Презрительное отношение Остина к альтернативам обыденного словоупотребления и дискредитация им того, что мы «выдумываем, сидя вечером в креслах»; уверения Витгенштейна, что философия «оставляет все как есть» — такие утверждения[160] демонстрируют, на мой взгляд, академический садомазохизм, самоуничижение и самоосуждение тех интеллектуалов, чья работа не дает выхода в научных, технических или подобных достижениях. Эти утверждения о скромности и зависимости как будто возвращают нам юмовское настроение: справедливого удовлетворения ограниченностью разума, которая, будучи однажды признанной и принятой, оберегает человека от бесполезных интеллектуальных приключений, но позволяет ему уверенно ориентироваться в данной окружающей обстановке. Но если Юм, развенчивая субстанции, боремся: могущественной идеологией, то его последователи сегодня трудятся для интеллектуального оправдания того, что обществу давно уже не в новинку — а именно дискредитации для альтернативных способов мышления, противоречащих утвердившемуся универсуму дискурса.

Заслуживает анализа стиль, посредством которого представляет себя этот философский бихевиоризм. Он как бы колеблется между двумя полюсами — изрекающего авторитета и беззаботной общительности. Обе тенденции неразличимо сошлись в беспрестанном употреблении Витгенштейном императива с интимным или снисходительным «du» («ты»)[161] или в начальной главе работы Гильберта Райли «Понятие сознания», где за представлением «декартовского мифа» как «официальной доктрины» об отношении тела и сознания следует предварительная демонстрация его «абсурдности», вызывающая к жизни Джона Доу, Ричарда Роу и все, что они думают о «Среднестатистическом Налогоплательщике».)

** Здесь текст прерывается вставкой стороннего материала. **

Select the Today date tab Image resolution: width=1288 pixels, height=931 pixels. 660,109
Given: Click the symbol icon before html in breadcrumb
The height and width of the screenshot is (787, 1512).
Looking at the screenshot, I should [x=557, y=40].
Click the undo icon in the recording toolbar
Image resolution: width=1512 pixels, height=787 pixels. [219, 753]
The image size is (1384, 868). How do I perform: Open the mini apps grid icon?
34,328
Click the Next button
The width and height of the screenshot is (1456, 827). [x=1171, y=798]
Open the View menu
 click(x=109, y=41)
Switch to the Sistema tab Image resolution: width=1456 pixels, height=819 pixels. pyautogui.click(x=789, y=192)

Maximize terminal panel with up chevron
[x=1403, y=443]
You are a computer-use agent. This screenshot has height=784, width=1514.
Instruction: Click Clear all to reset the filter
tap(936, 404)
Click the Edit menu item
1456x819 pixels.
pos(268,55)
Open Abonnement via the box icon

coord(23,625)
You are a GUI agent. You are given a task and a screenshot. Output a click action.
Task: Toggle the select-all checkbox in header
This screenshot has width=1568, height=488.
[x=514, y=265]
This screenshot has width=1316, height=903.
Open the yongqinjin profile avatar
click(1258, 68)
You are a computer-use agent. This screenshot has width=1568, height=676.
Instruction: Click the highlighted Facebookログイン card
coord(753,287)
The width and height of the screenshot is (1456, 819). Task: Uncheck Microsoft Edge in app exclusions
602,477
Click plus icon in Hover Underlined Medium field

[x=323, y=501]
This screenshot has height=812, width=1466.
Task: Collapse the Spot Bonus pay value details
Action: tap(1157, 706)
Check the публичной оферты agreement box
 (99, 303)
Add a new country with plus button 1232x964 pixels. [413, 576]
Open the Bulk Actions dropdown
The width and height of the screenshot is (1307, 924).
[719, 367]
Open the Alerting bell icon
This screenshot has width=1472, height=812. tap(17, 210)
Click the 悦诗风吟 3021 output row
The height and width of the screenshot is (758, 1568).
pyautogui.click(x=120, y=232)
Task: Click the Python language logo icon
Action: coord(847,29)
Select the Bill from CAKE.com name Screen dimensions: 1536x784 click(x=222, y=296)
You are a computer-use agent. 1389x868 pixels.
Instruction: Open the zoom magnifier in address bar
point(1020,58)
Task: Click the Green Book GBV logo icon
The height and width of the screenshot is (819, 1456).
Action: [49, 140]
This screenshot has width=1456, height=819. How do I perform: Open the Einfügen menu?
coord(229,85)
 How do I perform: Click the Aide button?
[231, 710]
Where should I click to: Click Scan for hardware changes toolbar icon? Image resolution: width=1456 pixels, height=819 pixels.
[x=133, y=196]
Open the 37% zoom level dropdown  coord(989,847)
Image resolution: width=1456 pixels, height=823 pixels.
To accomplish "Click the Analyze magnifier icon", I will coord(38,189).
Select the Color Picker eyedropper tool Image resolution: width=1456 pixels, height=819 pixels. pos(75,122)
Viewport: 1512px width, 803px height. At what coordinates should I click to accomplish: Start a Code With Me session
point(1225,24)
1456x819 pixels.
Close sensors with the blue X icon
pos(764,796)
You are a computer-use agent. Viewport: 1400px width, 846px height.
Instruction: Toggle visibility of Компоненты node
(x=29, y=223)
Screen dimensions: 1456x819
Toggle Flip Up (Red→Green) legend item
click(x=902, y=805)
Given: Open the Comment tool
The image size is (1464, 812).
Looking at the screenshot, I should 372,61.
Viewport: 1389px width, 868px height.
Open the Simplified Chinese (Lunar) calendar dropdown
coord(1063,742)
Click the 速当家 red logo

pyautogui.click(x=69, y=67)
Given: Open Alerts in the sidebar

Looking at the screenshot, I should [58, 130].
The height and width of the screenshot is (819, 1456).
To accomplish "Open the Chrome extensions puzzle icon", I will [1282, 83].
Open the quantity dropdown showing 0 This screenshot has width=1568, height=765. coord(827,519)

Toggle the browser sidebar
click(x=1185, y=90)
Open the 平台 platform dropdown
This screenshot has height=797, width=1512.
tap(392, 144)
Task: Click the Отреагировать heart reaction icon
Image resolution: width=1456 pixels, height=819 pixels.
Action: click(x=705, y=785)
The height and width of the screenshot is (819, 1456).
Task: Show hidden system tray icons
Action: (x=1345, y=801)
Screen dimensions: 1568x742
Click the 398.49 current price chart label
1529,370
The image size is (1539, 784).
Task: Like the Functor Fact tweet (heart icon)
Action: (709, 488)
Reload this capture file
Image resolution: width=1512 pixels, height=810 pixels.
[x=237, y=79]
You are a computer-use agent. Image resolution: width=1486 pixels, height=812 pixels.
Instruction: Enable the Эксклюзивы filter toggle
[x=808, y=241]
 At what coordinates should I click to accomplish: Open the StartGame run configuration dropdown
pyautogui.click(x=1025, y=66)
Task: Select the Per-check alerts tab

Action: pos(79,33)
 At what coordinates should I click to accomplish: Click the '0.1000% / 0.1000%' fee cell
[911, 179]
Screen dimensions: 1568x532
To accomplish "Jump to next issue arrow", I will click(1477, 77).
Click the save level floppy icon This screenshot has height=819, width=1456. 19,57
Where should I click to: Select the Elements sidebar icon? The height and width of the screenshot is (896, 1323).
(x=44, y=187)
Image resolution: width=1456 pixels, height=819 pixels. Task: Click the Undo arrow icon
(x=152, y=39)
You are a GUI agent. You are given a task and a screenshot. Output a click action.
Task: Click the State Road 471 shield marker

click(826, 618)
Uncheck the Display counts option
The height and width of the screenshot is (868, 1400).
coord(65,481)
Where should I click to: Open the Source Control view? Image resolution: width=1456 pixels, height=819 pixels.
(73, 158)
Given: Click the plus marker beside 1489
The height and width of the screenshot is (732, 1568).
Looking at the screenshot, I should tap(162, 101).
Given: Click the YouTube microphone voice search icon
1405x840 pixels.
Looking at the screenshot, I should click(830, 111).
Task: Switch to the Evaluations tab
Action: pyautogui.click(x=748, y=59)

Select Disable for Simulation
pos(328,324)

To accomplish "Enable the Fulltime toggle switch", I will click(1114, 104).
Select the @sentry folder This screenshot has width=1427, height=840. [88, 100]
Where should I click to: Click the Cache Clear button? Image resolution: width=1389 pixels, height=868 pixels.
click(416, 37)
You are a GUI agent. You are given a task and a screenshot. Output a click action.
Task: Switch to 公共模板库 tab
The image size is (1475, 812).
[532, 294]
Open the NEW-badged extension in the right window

Повсюду в работах представителей лингвистического анализа мы видим эту фамильярность уличного прохожего, чья речь играет ведущую роль в лингвистической философии. Непринужденность же необходима, поскольку она с самого начала исключает высокопарный лексикон «метафизики»; не оставляя пространства для интеллектуального нонконформизма, она высмеивает тех, кто пытается мыслить. Язык Джона Доу и Ричарда Роу — это язык человека с улицы, язык, выражающий его поведение и, следовательно, символ конкретности. Однако он также символ ложной конкретности. Язык, который доставляет большую часть материала для анализа, — это очищенный язык, очищенный не только от «неортодоксального» лексикона, но и от средств выражения любого другого содержания, кроме того, которым общество снабдило своих членов. Философ лингвистического направления застает этот язык как свершившийся факт и, принимая его в таком обедненном виде, изолирует его от того, что в нем не выражено, хотя и входит в существующий универсум дискурса как элемент и фактор значения.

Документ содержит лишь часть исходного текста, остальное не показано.